Work task: Search the data below for the line containing "The width and height of the screenshot is (674, 440).", then please set down that line and all remaining ones exactly as written.
BEGIN
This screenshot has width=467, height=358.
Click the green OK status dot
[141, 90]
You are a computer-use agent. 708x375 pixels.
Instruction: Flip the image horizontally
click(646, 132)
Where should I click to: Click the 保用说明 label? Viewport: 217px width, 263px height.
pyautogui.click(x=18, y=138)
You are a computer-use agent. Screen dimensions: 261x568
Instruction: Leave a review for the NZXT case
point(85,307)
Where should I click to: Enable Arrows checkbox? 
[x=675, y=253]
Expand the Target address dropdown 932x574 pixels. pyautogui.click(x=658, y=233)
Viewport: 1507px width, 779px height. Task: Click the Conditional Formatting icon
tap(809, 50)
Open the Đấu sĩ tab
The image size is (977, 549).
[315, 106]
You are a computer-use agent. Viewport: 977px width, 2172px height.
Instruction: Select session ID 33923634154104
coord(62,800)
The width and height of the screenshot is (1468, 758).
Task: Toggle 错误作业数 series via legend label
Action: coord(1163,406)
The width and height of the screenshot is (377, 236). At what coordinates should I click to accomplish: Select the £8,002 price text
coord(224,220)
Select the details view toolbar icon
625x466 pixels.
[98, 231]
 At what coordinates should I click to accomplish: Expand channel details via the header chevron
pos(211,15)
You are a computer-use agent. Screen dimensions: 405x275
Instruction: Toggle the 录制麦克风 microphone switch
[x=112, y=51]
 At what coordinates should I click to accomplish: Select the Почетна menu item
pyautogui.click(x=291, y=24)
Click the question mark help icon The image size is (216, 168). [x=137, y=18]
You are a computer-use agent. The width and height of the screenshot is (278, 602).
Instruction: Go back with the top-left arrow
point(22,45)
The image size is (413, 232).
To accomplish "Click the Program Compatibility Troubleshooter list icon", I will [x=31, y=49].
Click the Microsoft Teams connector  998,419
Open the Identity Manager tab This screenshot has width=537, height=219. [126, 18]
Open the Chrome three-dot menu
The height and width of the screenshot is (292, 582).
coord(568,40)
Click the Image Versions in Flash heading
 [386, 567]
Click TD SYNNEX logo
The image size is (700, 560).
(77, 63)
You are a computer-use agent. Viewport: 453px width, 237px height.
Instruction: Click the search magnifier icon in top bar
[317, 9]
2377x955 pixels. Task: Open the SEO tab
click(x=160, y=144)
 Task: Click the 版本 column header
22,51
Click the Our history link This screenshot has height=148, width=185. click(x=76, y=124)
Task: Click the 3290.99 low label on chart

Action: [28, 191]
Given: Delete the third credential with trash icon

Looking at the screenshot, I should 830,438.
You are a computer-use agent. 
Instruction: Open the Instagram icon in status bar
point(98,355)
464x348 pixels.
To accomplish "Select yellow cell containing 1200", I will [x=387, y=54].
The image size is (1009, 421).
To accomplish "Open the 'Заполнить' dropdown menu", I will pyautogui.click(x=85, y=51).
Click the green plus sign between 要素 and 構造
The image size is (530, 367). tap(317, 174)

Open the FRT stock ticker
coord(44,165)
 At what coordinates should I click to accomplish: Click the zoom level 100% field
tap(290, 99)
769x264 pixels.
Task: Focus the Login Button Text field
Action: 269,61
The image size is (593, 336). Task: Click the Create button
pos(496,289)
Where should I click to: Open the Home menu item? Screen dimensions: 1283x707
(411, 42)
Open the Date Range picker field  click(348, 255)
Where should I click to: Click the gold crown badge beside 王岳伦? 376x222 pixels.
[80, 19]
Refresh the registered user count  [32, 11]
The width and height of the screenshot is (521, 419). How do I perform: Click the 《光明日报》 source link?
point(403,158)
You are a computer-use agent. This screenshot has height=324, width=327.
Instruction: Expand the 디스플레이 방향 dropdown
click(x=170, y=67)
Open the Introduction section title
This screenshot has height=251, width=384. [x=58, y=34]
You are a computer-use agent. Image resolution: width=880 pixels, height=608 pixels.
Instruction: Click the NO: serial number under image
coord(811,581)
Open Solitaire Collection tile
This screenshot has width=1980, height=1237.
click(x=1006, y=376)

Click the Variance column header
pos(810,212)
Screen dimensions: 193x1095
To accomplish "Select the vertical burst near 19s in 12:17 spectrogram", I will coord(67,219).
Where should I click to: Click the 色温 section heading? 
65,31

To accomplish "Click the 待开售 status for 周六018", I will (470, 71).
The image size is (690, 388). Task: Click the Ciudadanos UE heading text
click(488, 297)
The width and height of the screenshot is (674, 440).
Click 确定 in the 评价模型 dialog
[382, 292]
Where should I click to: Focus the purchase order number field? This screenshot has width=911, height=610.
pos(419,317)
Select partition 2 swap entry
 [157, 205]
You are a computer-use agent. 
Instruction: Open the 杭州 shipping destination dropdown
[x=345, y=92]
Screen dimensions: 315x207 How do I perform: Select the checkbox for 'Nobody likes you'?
END
Task result:
The width and height of the screenshot is (674, 440).
Click 确定 in the 评价模型 dialog
[382, 292]
Where should I click to: Focus the purchase order number field? This screenshot has width=911, height=610.
pos(419,317)
Select partition 2 swap entry
 [157, 205]
You are a computer-use agent. 
Instruction: Open the 杭州 shipping destination dropdown
[x=345, y=92]
Screen dimensions: 315x207 How do I perform: Select the checkbox for 'Nobody likes you'?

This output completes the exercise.